Materiomics is the study of the properties of materials at all scales. It is an emerging field of science that provides a basis for multiscale material system characterization, inspired in part by natural, for example, protein-based materials. It is defined as the holistic study of material systems. Materiomics examines links between physicochemical material properties and material characteristics and function. It is the result of the convergence of engineering and materials science with experimental and computational biology in the context of natural and synthetic materials. The focus of materiomics is system functionality and behavior, rather than a piecewise collection of properties, a paradigm similar to systems biology.

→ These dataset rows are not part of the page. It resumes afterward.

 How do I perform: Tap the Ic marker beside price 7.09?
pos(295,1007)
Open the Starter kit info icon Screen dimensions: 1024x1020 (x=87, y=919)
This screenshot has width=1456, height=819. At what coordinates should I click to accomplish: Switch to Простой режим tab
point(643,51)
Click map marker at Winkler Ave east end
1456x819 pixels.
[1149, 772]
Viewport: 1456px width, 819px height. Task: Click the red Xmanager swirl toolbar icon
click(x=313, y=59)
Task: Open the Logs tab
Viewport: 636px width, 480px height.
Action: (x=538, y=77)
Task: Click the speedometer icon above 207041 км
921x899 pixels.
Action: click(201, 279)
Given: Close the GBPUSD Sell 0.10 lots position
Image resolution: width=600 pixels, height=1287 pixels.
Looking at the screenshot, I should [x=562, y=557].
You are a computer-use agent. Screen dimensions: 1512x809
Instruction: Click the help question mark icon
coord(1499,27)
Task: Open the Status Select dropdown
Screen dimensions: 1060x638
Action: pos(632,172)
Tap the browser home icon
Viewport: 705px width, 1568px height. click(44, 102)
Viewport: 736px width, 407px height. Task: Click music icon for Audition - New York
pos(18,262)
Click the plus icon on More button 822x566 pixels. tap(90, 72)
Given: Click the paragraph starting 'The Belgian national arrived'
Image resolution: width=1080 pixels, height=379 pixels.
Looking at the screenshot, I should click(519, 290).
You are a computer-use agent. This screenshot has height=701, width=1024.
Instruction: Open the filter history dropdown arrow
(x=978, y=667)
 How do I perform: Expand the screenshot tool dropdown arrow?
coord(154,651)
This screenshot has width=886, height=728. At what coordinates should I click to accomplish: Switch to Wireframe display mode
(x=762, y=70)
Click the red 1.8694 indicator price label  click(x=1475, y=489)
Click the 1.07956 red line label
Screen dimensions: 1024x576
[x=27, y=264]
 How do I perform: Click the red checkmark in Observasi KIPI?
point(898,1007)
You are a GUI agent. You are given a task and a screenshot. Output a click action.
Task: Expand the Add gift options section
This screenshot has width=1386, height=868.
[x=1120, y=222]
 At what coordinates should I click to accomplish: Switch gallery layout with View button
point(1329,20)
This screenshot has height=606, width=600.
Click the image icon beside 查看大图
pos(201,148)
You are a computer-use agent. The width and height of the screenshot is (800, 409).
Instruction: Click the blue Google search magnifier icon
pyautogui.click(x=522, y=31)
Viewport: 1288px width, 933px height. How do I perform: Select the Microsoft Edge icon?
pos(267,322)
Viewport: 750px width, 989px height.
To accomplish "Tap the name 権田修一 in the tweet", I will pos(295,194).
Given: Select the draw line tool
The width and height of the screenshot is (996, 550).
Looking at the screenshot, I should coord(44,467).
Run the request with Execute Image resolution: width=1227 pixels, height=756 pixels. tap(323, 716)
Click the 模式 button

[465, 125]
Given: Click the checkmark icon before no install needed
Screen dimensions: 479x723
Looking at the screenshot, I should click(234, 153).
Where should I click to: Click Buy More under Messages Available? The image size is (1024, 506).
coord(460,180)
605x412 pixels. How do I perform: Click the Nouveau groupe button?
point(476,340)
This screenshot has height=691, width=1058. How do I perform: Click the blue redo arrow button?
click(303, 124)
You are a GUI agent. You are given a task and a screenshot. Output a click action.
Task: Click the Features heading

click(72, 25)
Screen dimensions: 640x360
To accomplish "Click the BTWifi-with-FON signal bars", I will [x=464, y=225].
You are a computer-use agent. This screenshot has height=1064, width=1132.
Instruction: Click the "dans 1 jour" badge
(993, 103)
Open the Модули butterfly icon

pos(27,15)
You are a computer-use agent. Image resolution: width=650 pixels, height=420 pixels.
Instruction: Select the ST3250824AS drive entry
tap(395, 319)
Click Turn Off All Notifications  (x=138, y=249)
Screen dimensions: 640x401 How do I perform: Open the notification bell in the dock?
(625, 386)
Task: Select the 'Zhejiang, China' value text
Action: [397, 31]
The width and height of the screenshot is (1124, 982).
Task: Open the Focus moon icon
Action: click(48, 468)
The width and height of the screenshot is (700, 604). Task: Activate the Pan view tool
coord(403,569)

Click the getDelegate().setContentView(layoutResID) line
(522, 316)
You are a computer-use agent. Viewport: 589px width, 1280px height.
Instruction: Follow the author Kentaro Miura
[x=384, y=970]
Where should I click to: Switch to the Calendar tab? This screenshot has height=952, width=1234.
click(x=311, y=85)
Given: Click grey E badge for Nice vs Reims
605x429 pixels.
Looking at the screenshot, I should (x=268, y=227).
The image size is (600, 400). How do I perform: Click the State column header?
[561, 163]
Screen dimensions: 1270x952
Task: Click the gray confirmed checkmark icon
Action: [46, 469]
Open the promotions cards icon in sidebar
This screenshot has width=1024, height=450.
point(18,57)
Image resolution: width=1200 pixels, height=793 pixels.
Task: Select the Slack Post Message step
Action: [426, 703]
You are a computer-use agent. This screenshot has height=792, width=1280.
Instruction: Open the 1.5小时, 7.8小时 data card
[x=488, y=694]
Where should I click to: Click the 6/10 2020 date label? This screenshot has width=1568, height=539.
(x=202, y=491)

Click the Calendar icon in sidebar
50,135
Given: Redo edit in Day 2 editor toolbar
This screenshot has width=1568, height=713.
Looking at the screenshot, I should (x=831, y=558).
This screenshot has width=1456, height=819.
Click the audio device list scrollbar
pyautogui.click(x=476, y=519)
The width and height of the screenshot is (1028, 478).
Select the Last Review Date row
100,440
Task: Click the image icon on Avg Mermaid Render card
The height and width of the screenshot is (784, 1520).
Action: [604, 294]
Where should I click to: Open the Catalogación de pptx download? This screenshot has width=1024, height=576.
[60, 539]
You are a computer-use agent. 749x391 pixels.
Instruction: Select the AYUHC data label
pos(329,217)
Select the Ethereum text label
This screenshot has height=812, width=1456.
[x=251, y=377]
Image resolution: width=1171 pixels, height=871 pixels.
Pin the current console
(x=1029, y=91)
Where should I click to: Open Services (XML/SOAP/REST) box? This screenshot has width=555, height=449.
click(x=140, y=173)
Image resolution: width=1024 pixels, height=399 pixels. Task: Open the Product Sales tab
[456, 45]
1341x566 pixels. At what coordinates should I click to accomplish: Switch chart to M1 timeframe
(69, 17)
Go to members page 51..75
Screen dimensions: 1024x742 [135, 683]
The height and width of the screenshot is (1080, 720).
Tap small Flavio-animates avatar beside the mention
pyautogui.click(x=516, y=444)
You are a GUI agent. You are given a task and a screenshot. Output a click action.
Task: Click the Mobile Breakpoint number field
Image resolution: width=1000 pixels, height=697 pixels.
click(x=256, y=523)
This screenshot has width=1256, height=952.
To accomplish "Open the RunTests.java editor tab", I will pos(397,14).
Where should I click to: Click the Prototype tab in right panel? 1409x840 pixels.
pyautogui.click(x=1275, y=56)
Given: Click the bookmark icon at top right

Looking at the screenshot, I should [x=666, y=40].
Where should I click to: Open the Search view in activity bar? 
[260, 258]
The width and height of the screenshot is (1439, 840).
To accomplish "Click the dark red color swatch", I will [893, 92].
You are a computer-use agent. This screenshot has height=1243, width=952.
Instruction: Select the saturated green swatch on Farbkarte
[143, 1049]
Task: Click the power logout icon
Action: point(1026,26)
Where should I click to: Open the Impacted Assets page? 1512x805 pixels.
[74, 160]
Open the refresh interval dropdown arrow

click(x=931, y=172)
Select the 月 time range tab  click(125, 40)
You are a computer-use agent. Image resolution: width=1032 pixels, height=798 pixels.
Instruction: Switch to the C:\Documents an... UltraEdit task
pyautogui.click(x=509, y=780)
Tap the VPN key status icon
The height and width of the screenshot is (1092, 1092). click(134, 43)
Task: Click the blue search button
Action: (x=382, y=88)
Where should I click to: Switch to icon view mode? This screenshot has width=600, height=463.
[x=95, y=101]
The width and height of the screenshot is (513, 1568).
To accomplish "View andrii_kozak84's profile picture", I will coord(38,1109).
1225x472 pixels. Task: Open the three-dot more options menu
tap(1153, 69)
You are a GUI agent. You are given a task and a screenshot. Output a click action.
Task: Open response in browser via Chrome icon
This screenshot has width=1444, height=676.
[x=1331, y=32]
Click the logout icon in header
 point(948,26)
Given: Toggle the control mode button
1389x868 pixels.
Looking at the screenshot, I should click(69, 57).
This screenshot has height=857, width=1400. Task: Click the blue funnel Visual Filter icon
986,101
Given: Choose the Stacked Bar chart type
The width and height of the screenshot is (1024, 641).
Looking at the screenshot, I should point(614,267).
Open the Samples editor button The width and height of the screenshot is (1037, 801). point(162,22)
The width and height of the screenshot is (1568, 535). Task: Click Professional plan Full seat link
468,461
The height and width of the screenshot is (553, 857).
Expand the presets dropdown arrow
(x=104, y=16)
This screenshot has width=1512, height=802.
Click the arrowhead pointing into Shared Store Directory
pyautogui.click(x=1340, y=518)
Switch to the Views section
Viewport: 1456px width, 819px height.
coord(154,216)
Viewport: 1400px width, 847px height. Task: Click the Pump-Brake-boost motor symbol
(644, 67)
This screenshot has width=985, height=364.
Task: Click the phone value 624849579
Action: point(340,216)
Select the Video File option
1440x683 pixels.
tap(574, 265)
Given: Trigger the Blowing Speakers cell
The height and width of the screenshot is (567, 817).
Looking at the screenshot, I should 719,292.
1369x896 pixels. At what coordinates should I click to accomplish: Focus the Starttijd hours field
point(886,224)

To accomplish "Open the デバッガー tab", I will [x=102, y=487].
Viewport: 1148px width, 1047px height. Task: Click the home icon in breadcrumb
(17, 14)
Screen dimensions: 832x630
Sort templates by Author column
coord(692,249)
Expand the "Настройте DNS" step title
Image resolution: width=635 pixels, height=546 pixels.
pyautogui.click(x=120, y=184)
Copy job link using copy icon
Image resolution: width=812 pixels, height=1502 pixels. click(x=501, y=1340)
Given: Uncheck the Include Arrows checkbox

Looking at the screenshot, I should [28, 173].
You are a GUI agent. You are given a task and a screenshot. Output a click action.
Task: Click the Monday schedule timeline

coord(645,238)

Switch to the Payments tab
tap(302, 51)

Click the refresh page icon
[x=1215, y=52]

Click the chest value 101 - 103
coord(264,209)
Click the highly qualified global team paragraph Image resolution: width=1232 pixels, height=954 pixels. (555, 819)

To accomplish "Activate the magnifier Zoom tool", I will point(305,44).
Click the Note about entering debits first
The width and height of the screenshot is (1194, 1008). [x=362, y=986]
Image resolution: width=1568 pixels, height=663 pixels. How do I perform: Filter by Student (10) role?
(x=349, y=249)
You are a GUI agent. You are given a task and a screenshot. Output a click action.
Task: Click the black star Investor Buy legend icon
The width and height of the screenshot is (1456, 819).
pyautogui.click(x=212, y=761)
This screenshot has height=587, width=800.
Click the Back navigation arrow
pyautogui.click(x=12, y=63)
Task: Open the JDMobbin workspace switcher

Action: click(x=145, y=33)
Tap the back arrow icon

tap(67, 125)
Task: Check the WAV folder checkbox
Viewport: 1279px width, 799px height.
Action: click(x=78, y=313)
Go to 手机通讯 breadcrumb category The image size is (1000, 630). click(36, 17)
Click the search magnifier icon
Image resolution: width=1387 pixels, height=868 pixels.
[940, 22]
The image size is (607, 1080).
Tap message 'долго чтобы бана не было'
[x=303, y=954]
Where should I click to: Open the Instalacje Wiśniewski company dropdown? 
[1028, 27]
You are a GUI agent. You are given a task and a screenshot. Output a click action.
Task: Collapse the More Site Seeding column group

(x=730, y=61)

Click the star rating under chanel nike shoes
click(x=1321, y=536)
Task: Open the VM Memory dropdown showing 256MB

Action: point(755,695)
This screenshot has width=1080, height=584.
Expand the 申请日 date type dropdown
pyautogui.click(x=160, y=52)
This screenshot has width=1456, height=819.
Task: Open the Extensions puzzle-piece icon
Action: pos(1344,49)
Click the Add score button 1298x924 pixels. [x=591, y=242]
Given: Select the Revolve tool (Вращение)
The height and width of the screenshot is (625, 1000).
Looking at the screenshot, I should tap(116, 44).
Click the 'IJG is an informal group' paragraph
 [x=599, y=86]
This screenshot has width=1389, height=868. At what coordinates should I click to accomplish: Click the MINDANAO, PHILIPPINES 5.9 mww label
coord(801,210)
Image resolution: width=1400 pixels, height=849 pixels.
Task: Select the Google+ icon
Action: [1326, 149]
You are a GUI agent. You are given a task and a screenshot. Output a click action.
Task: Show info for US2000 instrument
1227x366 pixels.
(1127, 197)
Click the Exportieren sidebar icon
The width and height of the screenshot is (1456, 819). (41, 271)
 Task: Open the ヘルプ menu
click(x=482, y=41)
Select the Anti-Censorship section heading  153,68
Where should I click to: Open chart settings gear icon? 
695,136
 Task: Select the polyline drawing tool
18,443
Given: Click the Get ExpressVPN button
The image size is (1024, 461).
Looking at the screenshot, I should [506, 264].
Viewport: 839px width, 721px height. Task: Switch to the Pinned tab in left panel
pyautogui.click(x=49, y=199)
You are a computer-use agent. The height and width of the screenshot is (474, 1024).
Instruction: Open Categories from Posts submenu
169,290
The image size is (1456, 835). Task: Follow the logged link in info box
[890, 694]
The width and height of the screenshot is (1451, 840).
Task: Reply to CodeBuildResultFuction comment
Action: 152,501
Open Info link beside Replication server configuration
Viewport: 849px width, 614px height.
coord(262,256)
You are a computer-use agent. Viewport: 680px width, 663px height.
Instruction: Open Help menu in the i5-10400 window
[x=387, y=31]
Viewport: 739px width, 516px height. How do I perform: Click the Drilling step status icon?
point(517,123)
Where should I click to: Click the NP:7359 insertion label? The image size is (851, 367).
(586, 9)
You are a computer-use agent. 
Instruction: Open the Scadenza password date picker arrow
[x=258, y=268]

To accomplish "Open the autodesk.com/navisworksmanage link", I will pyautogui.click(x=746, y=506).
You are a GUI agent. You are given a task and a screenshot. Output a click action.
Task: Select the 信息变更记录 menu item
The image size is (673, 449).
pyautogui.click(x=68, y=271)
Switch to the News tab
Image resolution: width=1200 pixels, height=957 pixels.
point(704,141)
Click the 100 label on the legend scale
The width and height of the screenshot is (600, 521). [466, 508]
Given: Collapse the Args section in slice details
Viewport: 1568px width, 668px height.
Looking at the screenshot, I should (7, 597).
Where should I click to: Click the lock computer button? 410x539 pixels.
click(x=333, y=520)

Materiomics is the result of the convergence of engineering and materials science with experimental and process biology within the context of natural and artificial materials.
While typically applied to complex biological systems and biomaterials, materiomics is equally applicable to non-biological systems. The development and application of materiomics are illustrated for the specific case of protein-based materials, which constitute the building blocks of a variety of biological systems such as tendon, bone, skin, spider silk, cells, and tissue, as well as natural composite material systems such as nacre and mollusk shells, and other natural multiscale systems such as cellulose-based plant and wood materials.
Materiomics includes the study of a broad variety of materials, which has metals, ceramics, and polymers likewise as biological materials and tissues and their interaction with artificial materials. Materiomics investigates the material properties of natural and synthetic materials by examining fundamental links between processes, structures, and properties at multiple scales, from nano to macro, by using systematic experimental, theoretical, or computational methods.
The term has been independently proposed with slightly different definitions in 2004 by T. Akita et al. (AIST/Japan), in 2008 by Markus J. Buehler (MIT/USA), and Clemens van Blitterswijk, Jan de Boer and H. Unadkat (University of Twente/The Netherlands) in analogy to genomics, the study of an organism’s entire genome.
Materiomics finds applications in elucidating the biological role of materials in biology within the progression and designation or the treatment of diseases. Similarly, materiomics refers to the study of the processes, structures, and properties of materials from a fundamental, systematic perspective by incorporating all relevant scales, from nano to macro, in the synthesis and function of materials and structures.
Materiomics is expounded to genetics, wherever the distinction is that the target material properties, stability, failure, and mechanistic insight into multi-scale phenomena. New techniques for evaluating materials at the tissue level, such as reference point indentation (RPI) and Raman spectroscopy are lending insight into the nature of these highly complex, functional relationships.